■ Supplied records:

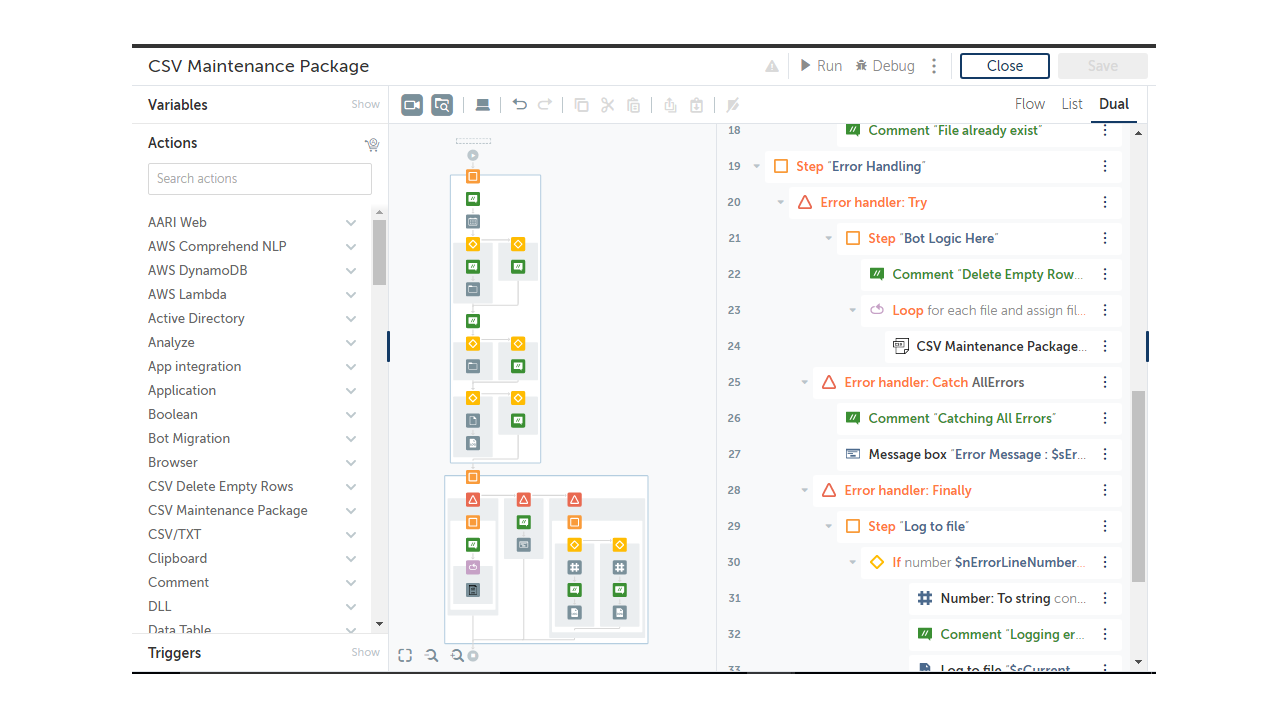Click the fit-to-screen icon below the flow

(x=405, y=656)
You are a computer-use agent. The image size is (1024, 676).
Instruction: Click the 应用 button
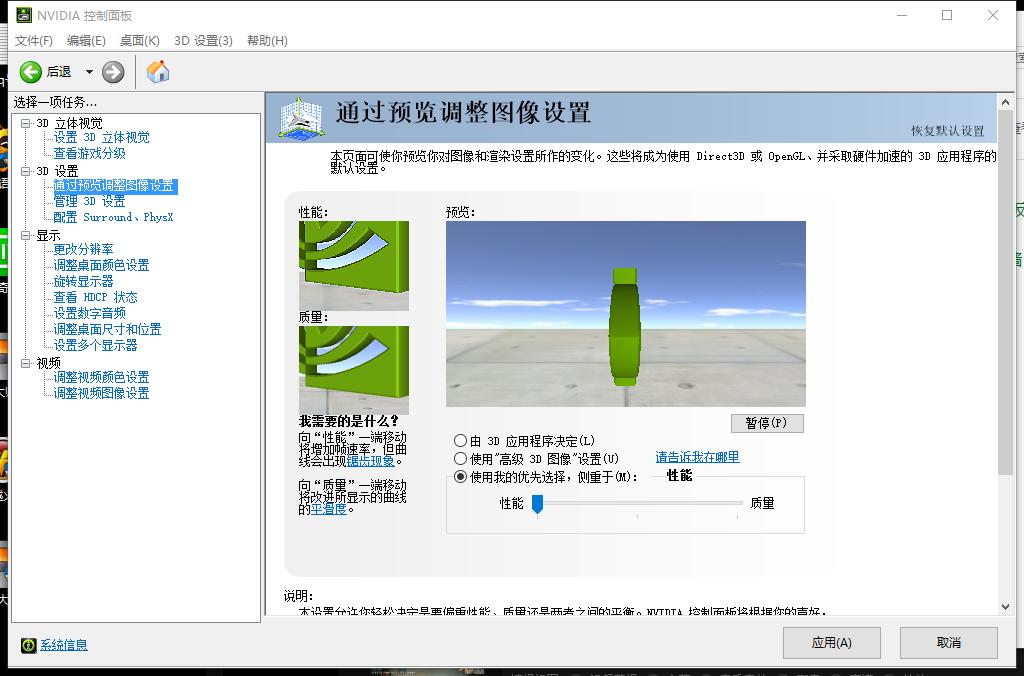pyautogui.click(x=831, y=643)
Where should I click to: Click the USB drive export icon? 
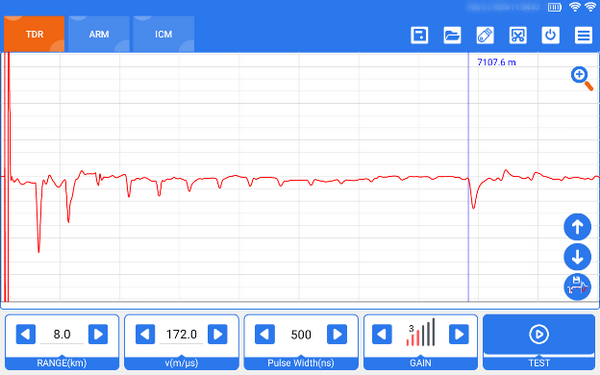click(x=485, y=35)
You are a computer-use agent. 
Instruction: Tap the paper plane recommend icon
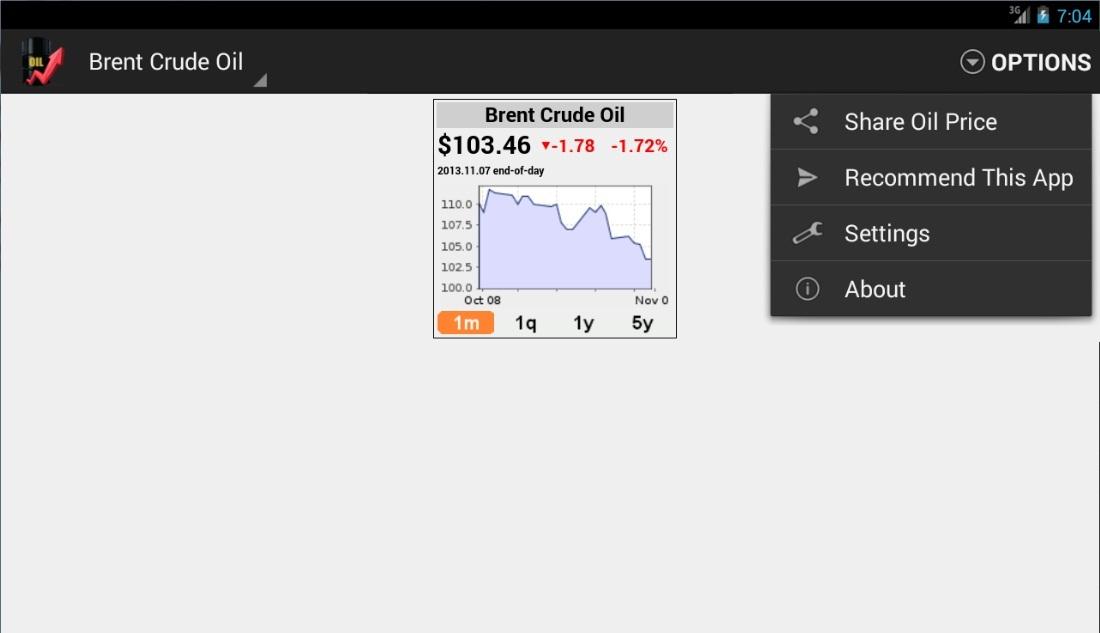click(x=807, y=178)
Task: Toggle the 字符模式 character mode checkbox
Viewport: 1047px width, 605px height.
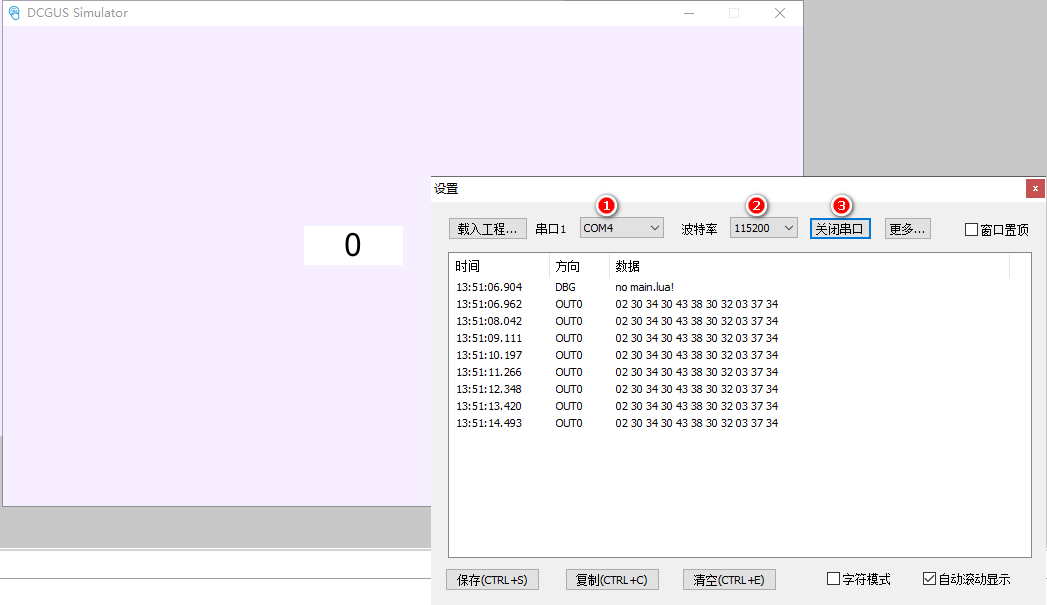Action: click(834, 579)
...
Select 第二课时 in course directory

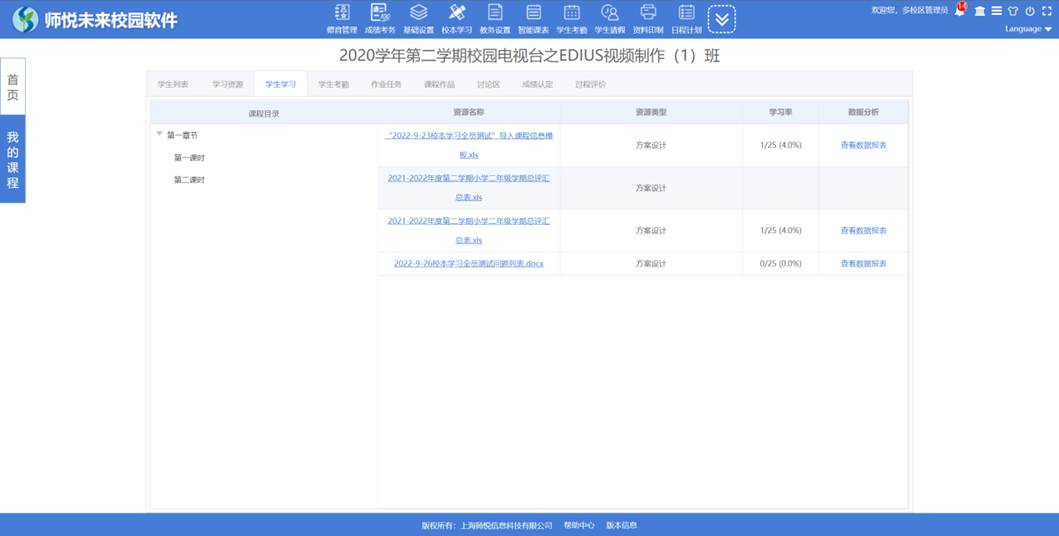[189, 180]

■ What you are asked to do: Across the listing above, report every line where "computer" occurs.

■ Exercise response:
You are a computer-use agent. The image size is (1024, 676).
You are a computer-use agent. 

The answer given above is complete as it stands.